My friend Glen and I headed out toward an attractive and mysterious island named Hog Island. Hog Island is a drumlin, an island formed by glacial deposits. As we got close, we realized that there wasn't really a clear channel of water surrounding the island, just a confusing network of marsh, smelly landlocked pools and tiny tidal channels that often drifted away and ended in the grass, so we portaged around for a while until we found ourselves in a large inlet that led around the the back side of Crane's beach. Several Willets spooked up from their hiding spots in the grass as we paddled by them, calling their clownish greeting 'we will willet - we will willet - we will willet - we will willet'. Least terns, certainly amongst the most graceful and beautiful flyers that I've ever seen, flew elegantly through and against the stiff wind of the day, often holding steady in one spot, flapping, watching the water below and then suddenly dropping like a rocket, sharp beak first, plunging full into the water with a sudden splash and lifting immediately away with their prize. Swallows also skimmed the water in multitudes, and bullyish Herring and Great Black-backed gulls lorded over all and sundry.


I was hoping to see sharks - not jaws, but Glen's mother has seen the dorsal fins of small dogfish slowly swaying through the main tidal channels here. I would love to see that sight. I've snorkeled here before and seen striped bass, but the water doesn't have nearly the visibility that the open ocean does.


Oh, we saw turkeys, too, meandering through the grass. I'm sure there are lots of bugs and worms in the mud out there, but this was a first time seeing turkeys in salt marsh.
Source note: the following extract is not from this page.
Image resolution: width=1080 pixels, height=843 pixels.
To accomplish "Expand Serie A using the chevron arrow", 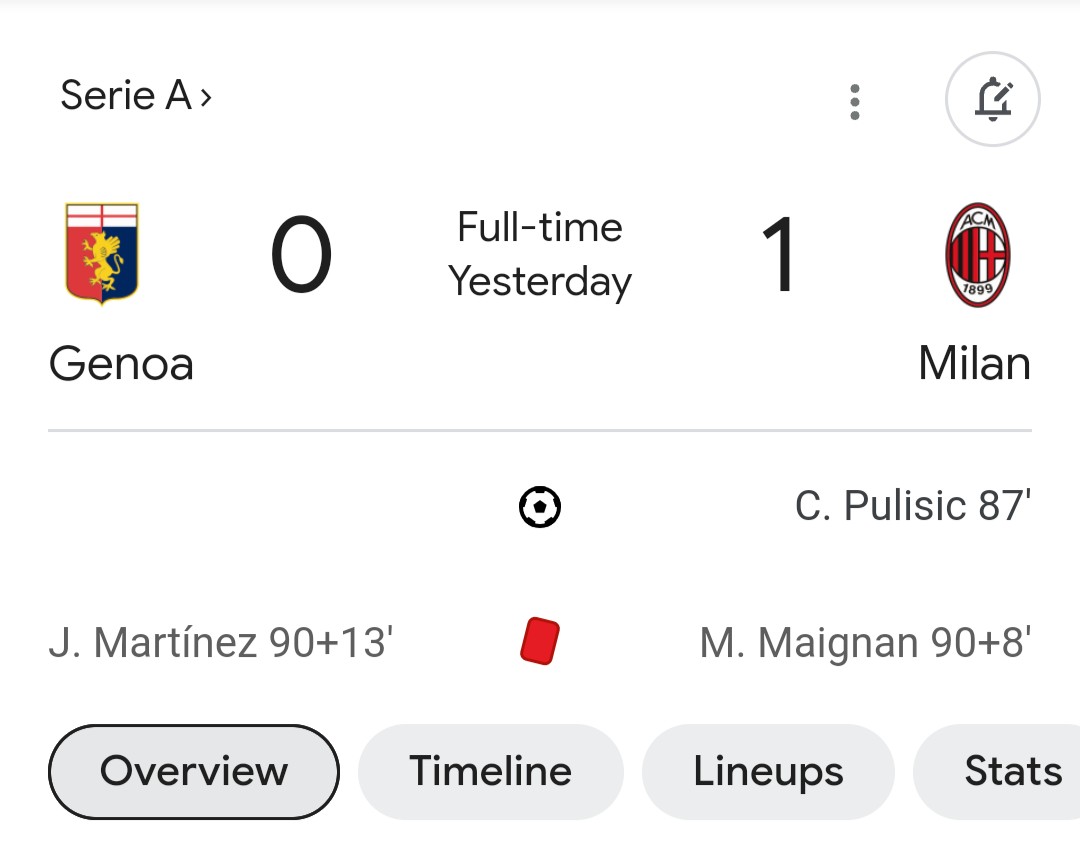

Anyway, I'm going to go now. Love to all,

-Brian
Oh, and I want to recommend that everybody buy Dorothy Monnelly's wonderful book of photography entitled The Great Marsh. It is an exceedingly beautiful portrait of this unique landscape and ecosystem by this very talented artist and courageous advocate for open space and our natural heritage. You can get it from Amazon.com amongst many other places.

3 comments:

Anonymous said...

beautiful !!!

Meghan said...

That looks like a very pleasant excursion. Do you remember when we went Kayaking in Thailand? I remember having exhausted arms by the end of it. Have you refined your paddling technique since then?

Brian C. Kenney said...

Arms were tired in Thailand, but the biggest problem was the pain in my back because there was no appropriate place to firmly hold my feet against. These kayaks are much more comfortable - my back doesn't hurt at all. Also, I've learned to push instead of pull for the paddle stroke, which is much less tiring, working your abdomen muscles instead of arms.